Medicare Advantage Plans Get A Big Pay Hike, Offer More Services And Supports For Older Adults

Retirement

Medicare Advantage managed care plans, which in 2021 covered 26 million enrollees, will get an average 8.5 percent increase in total Medicare payments next year.

At the same time, MA plans are rapidly embracing a wide range of social services and supports for older adults living at home. Sometimes called long-term care lite, these benefits range from meal and food deliveries to transportation, home modifications, and adult day health care.

A new report by the Long-Term Care Quality Alliance (LTQA) and the consulting firm ATI Advisory finds an explosion of plan interest in offering these non-medical benefits. The study found that nearly one-third of all plans—more than 1,800 in all—are offering some of these extra benefits in plan year 2022, more than three times the number in 2020.
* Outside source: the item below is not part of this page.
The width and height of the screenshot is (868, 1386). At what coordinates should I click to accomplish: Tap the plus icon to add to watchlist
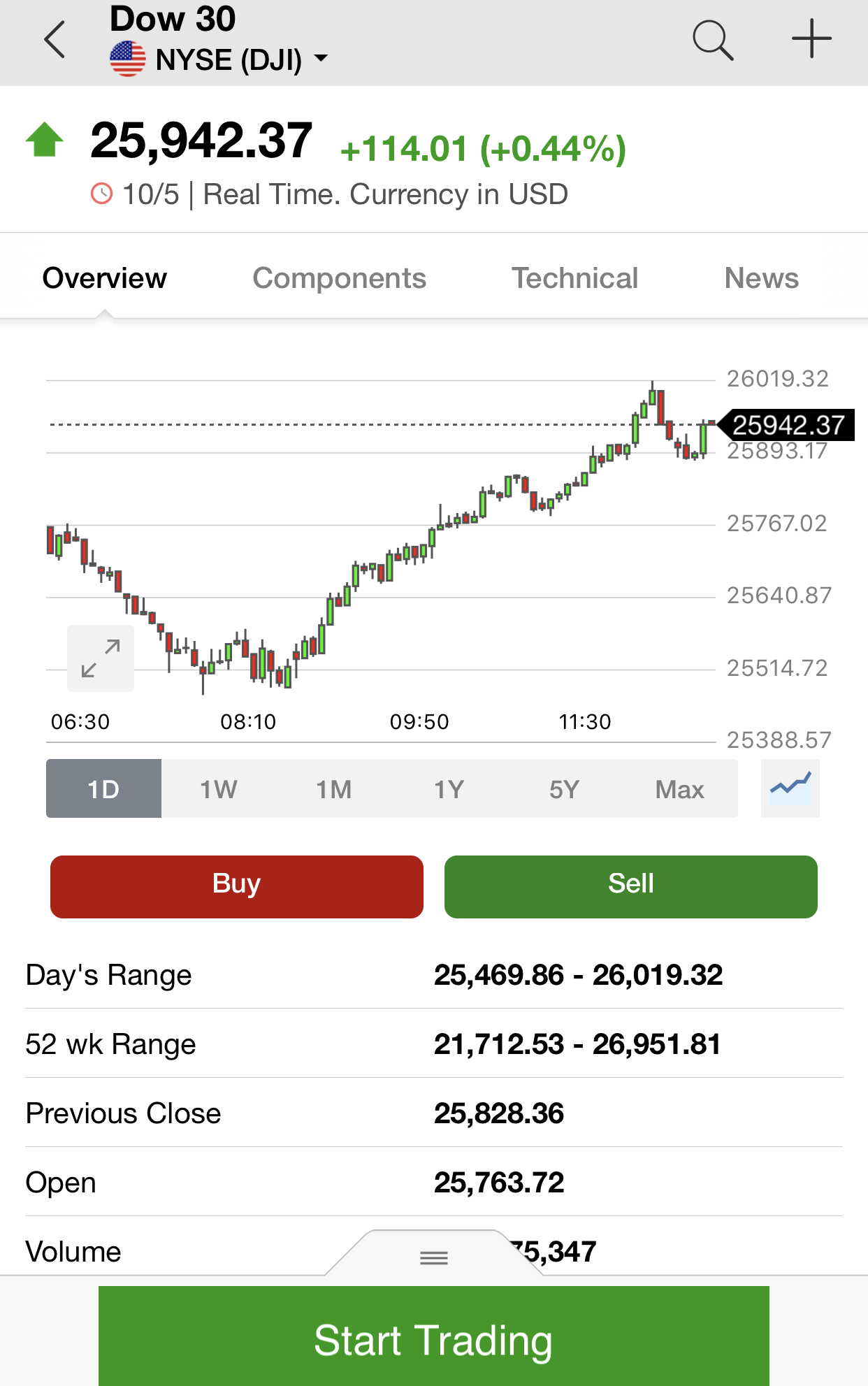(x=811, y=38)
LTQA and ATI estimate that 98 percent of MA enrollees have access to a plan offers some of these benefits. About 7 million people are enrolled in plans that offer supplemental benefits.

Expanding benefits

These new benefits are allowed under multiple, extremely complex federal rules. In 2019, the Centers for Medicare and Medicaid Services (CMS) redefined “primarily health-related” benefits to include some assistance called Expanded Primarily Health-Related Benefits (EPHRB). These included benefits such as adult day health care, home-based palliative care, family caregiver supports, and certain in-home supportive services.

In 2020, Congress enacted the CHRONIC Act that allowed plans to offer what it calls non-primarily health-related Special Supplemental Benefits for the Chronically Ill (SSBCI). They include meals and food delivery, non-medical transportation, home modifications, general support for care at home, and even pest control. There are other pathways to these benefits as well.
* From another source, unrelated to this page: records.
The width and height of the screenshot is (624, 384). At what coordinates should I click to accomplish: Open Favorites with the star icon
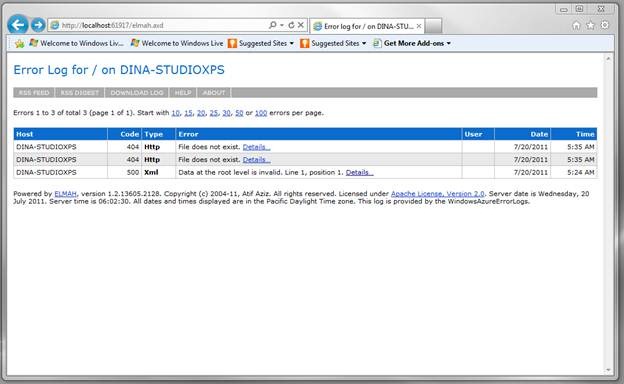pos(590,25)
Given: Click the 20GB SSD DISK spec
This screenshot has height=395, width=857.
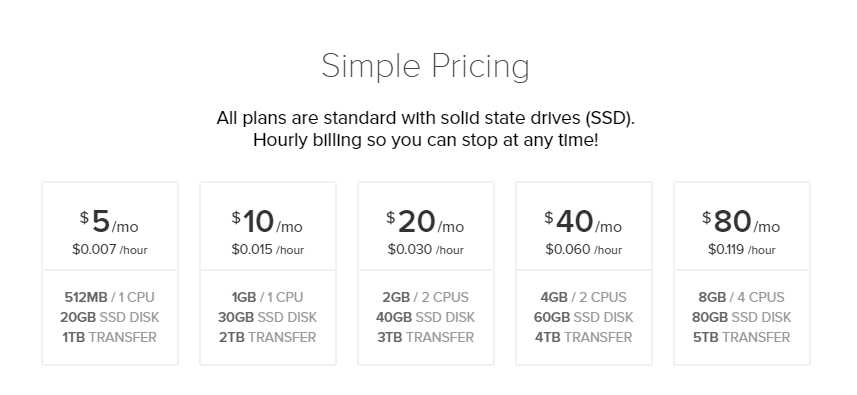Looking at the screenshot, I should 110,317.
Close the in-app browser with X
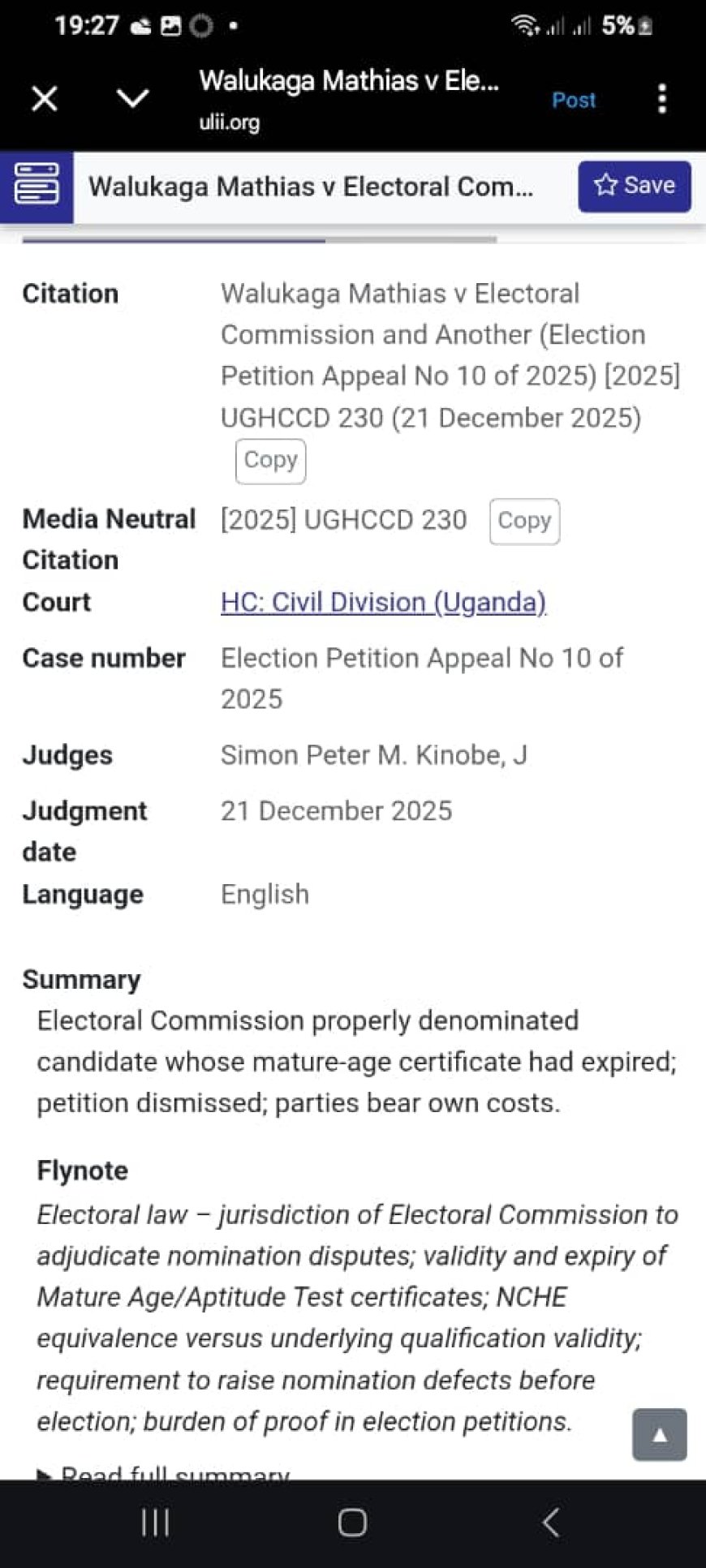706x1568 pixels. pyautogui.click(x=45, y=99)
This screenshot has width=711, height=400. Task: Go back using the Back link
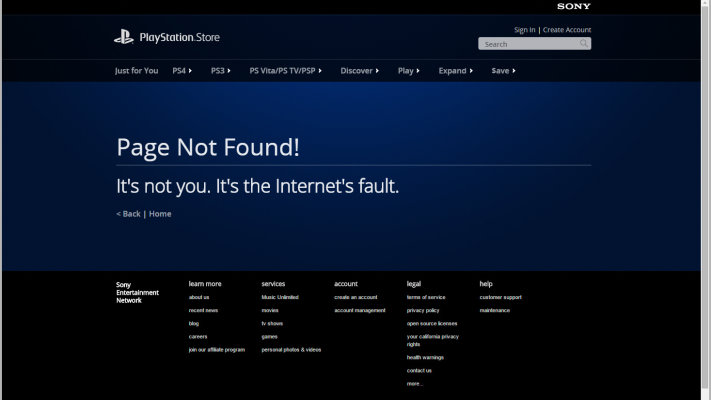pyautogui.click(x=129, y=214)
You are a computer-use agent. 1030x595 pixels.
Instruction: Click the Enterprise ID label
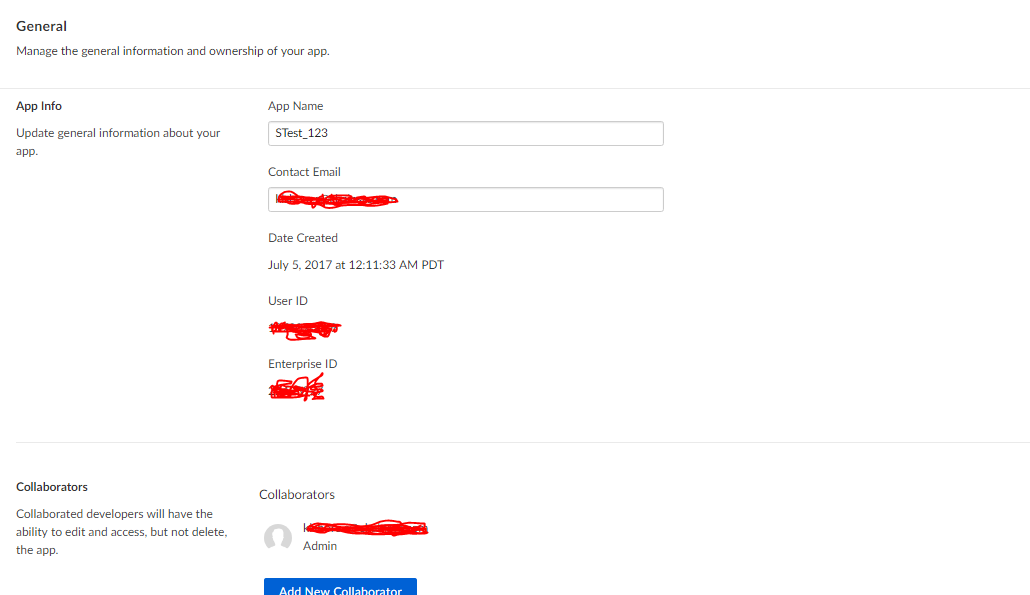[x=302, y=363]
Importantly, plans can target these new benefits to individual enrollees rather than making the same benefits available to every member, whether they need them or not.

Making changes

The plans provide most of these services with what are effectively bonuses they receive from Medicare for providing efficient care. Because these extra payments are relatively modest, the value of the supportive services they offer are similarly modest—generally $50/month or less.

The ATI research shows how plans are beginning to adjust the services they offer. For example, seven times as many plans offered food delivery in 2022 as in 2020, and six times as many plans offered meals delivery. The number of plans offering non-medical transportation tripled.

At the same time, the number of plans offering therapeutic massages and adult day health care declined for Plan Year 2022—most likely because the pandemic severely curtailed these services until very recently.

A black box

However, Medicare does not require the plans to disclose how many of their members actually are receiving benefits. And the plans themselves won’t disclose this information. So, at least for now, these benefits are something of a black box. There is no way to know how profitable these services are to the plans or whether they really benefit their members.

Health and long-term care experts have long speculated that social services and personal care for frail older adults can reduce preventable illness or injury and thus lower medical costs. That is important for MA plans, which are paid a monthly per member fee by Medicare (generally around $1,000), but are fully at risk for their members medical costs.

Since even one brief hospitalization can eat up a year’s Medicare payments, the plans have a strong incentive to keep their members as healthy as possible. And their revealed preference seems so show that offering supplemental benefits does reduce those medical costs.

Not long-term care

Six insurers—UnitedHealth, Humana, CVS, Anthem, Centene, and Cigna— account for almost half of all MA enrollment, according to an analysis by the news organization Axios. However, many smaller players see opportunities and are trying to get into the MA business. Together, these insurance companies operate thousands of individual plans around the country. More than 40 percent of Medicare enrollees now are members of MA plans.

The supportive services the plans offer today should not be confused with full-blown long-term care. A monthly benefit valued at $40 or $50 falls far short of a $200-a-day long-term care insurance benefit that may pay for, say, seven hours of a home care aide. And the MA benefits are available only to people still living at home. They do not cover nursing home care.

But this alphabet soup of new benefits begins to widen an opening for Medicare to provide personal care for the chronically ill. Lawmakers already are discussing the idea of an even more flexible, and perhaps more generous, CHRONIC Act 2.0.

And, in theory at least, MA plans could offer far more robust, premium-based, long-term care coverage. None are, for now. But they could.

That still leaves one more big open question: Will the government ever find a way to offer benefits such as these through traditional Medicare?

Full disclosure: I serve as an unpaid member of an advisory panel to LTQA on MA supplemental benefits.